• [WORK ORDER]: Extract from the entries below, exactly as given, only the lines from the line containing "ブランドから探す (286, 2387)" to the line containing "Rakuten Fashion (131, 133)", both lines included.

Collected data entries
● ● ●

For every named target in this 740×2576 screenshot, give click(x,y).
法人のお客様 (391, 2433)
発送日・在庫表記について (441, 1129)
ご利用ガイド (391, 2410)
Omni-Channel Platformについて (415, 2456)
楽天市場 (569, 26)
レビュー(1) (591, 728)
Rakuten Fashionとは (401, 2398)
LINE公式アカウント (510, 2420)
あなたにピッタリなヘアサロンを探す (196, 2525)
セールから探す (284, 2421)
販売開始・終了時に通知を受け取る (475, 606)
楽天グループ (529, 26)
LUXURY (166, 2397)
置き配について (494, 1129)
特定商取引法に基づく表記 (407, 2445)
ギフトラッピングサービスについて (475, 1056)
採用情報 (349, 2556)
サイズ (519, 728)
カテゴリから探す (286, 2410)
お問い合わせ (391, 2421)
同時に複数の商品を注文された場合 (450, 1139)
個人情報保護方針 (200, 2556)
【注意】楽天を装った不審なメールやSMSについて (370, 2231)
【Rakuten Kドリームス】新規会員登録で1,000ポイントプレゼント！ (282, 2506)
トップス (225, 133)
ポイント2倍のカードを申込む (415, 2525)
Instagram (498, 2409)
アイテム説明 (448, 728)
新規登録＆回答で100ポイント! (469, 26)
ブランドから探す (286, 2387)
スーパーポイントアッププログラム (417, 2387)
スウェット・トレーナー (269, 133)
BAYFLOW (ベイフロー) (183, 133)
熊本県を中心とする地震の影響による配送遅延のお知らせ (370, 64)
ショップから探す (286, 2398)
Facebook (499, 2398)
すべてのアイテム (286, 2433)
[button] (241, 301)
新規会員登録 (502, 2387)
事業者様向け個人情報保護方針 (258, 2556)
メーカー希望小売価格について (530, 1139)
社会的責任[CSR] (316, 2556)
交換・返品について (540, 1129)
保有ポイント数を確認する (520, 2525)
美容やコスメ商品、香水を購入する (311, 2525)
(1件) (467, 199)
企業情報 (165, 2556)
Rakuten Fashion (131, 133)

● ● ●

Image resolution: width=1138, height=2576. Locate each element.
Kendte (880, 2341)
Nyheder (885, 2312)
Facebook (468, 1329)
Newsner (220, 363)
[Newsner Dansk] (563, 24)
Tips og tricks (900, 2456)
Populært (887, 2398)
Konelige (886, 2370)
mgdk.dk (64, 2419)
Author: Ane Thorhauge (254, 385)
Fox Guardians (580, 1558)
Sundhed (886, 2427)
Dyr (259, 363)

● ● ●

• [WRITTEN RESPONSE]:
ブランドから探す (286, 2387)
スーパーポイントアッププログラム (417, 2387)
スウェット・トレーナー (269, 133)
BAYFLOW (ベイフロー) (183, 133)
熊本県を中心とする地震の影響による配送遅延のお知らせ (370, 64)
ショップから探す (286, 2398)
Facebook (499, 2398)
すべてのアイテム (286, 2433)
[button] (241, 301)
新規会員登録 (502, 2387)
事業者様向け個人情報保護方針 (258, 2556)
メーカー希望小売価格について (530, 1139)
社会的責任[CSR] (316, 2556)
交換・返品について (540, 1129)
保有ポイント数を確認する (520, 2525)
美容やコスメ商品、香水を購入する (311, 2525)
(1件) (467, 199)
企業情報 (165, 2556)
Rakuten Fashion (131, 133)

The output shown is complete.